How to Maintain WordPress Software Security

Just as your desktop software, you should keep your WordPress software up to date as well. With WordPress running a majority of websites now, more attackers are looking for vulnerabilities as it would have a high return rate for them. There have been various vulnerabilities identified with WordPress in the past, and they have a good track record of addressing them in a timely manner.

If you have a recent WordPress installation (3.7 or above),  then you likely have automatic updates for WordPress core already going. That is certainly good news as its one less thing to remember, but I generally don’t like automatic updates because it doesn’t give you the ability to test and make sure your site is fully working.

As to your plugins and themes, you will want to make a habit out of logging into the WordPress admin panel and check for updates at least on a monthly basis (just as you should be doing with your normal desktop updates). Or if you want to take the automatic updates approach for plugins and themes as well, there is a plugin called Advanced Automatic Updates which will do that activity for you.

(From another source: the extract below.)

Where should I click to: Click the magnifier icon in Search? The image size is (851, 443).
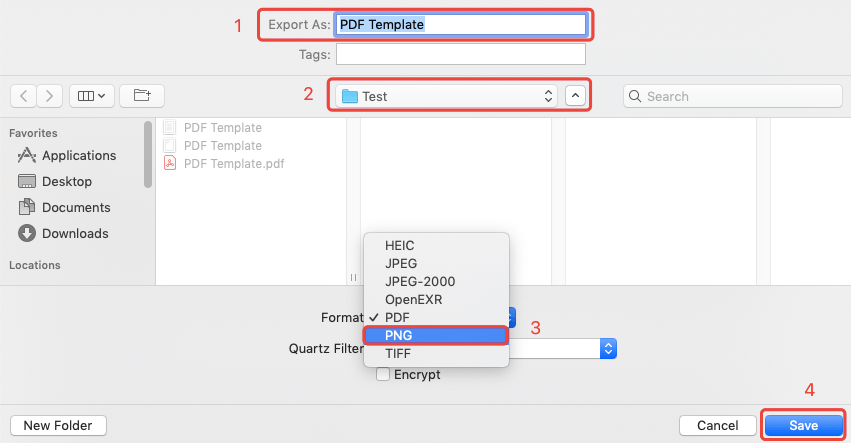[x=635, y=96]
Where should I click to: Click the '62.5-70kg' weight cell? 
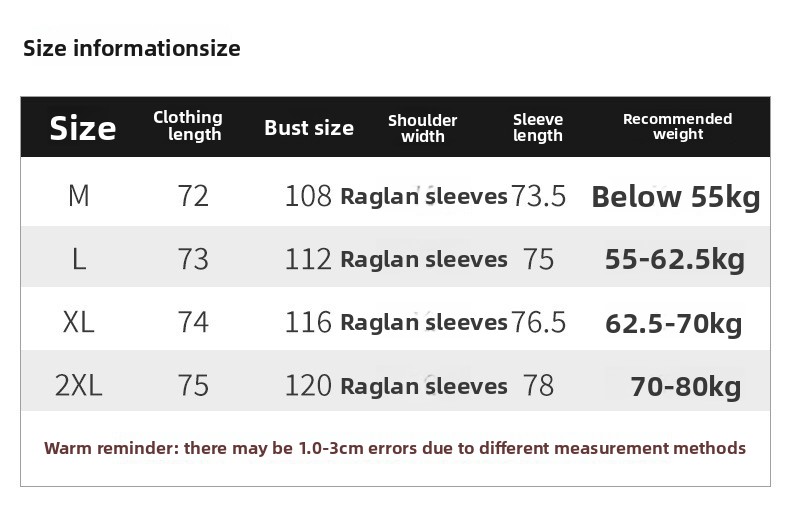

Also note that some web providers / hosts perform updates on your behalf already, so you should understand the built in options at a server and host level.

How to Know When New Security Patches Exist

While the built in tools are made to help you get notifications of new security updates, you might not notice them in a timely manner due to various factors. One way to stay up to date on when security patches are released is to subscribe to security notifications from the vendors or utilize a service that aggregates all the security information.

This is not a complete list, but a simply a list of the top vendors you should be aware about as the attack surface with those products are incredibly high.

Email or RSS based security notifications:

Where to Find Software Patches?

This will vary to what operating system and applications you are running. Based on the most common software products in use for Microsoft Windows based machines, Adobe Reader, Adobe Flash and Oracle Java are the top products have frequent updates for security patches.

Microsoft releases their security updates every second Tuesday of the month. This well-known release schedule for security updates will help you plan their deployment updates accordingly. On occasion, Microsoft will release a fix out of the standard schedule when a critical vulnerability has been identified and likely being exploited in the wild. Using the Windows Update control panel will take you through that process.

Adobe has adopted the “Patch Tuesday” Microsoft model to release their security updates on. This originated from customers wanting a single patch cycle to make it a bit easier to maintain a fully patch system. Adobe has a built in update tool with their Flash and Reader software. The Adobe Flash Player Distribution page and Adobe Reader page have direct download links.

Oracle releases Java updates three times per year in February, June and October. As the updates are concentrated in batches, they likely include a large number of security fixes. On occasion, Oracle will release an out-of-band security fix for high impact vulnerabilities. Using the Java control panel will take you through the update process.

As a good practice, I would make sure your computer is running the latest software every month.

Why Should I Apply Software Patches?

One major factor to your computer’s state of security is what software you are running. The more software in use, the more potential issues could be leveraged from an attacker. The top cause for a computer to get exploited is from running older versions of software which in turn have known vulnerabilities in them. This is why it is incredibly important to keep your devices up to date with updates. From operating systems, to applications, to browser plugins, you should maintain your computing environment to have the latest security updates. Vulnerabilities are identified frequently in products, which is why vendors put out patches to address them.